> [Exercise details] Can you express the material as a JSON list of strings, one string per line and no blank lines? Begin at the line that contains "Where should I click to: Click the" and stop after the line that contains "(x=74, y=149)", covering only that stretch with both ends included.

* BEGIN *

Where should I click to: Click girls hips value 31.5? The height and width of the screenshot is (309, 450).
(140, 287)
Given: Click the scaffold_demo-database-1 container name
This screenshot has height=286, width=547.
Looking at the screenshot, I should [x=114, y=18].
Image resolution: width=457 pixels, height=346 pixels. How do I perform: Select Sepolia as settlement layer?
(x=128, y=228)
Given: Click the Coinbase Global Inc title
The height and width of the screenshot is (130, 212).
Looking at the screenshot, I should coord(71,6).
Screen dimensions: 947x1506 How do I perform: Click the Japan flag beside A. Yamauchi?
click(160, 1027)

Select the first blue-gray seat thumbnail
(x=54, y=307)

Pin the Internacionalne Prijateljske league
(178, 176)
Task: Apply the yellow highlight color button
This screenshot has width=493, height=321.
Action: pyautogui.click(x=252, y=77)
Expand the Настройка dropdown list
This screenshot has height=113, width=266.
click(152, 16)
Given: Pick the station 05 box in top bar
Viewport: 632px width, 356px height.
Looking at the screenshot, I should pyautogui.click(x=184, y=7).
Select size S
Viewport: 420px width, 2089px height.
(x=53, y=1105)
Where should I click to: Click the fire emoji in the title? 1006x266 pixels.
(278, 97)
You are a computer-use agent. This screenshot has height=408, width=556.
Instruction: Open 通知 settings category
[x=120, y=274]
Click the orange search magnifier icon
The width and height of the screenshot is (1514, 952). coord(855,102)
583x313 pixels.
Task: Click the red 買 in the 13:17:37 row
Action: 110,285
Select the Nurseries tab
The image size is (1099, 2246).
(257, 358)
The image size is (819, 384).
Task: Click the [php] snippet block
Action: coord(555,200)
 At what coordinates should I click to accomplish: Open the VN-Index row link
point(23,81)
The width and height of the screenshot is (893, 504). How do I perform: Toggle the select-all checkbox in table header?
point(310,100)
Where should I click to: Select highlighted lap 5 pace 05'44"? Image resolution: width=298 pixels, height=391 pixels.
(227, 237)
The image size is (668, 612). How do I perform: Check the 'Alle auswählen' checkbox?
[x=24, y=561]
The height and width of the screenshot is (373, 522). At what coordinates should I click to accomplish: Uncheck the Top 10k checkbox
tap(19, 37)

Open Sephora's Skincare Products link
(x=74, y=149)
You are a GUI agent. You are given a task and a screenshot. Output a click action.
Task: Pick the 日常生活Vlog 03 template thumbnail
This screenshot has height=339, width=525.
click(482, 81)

* END *

> [Full output]
[
  "Where should I click to: Click the fire emoji in the title? 1006x266 pixels.",
  "(278, 97)",
  "You are a computer-use agent. This screenshot has height=408, width=556.",
  "Instruction: Open 通知 settings category",
  "[x=120, y=274]",
  "Click the orange search magnifier icon",
  "The width and height of the screenshot is (1514, 952). coord(855,102)",
  "583x313 pixels.",
  "Task: Click the red 買 in the 13:17:37 row",
  "Action: 110,285",
  "Select the Nurseries tab",
  "The image size is (1099, 2246).",
  "(257, 358)",
  "The image size is (819, 384).",
  "Task: Click the [php] snippet block",
  "Action: coord(555,200)",
  " At what coordinates should I click to accomplish: Open the VN-Index row link",
  "point(23,81)",
  "The width and height of the screenshot is (893, 504). How do I perform: Toggle the select-all checkbox in table header?",
  "point(310,100)",
  "Where should I click to: Select highlighted lap 5 pace 05'44\"? Image resolution: width=298 pixels, height=391 pixels.",
  "(227, 237)",
  "The image size is (668, 612). How do I perform: Check the 'Alle auswählen' checkbox?",
  "[x=24, y=561]",
  "The height and width of the screenshot is (373, 522). At what coordinates should I click to accomplish: Uncheck the Top 10k checkbox",
  "tap(19, 37)",
  "Open Sephora's Skincare Products link",
  "(x=74, y=149)"
]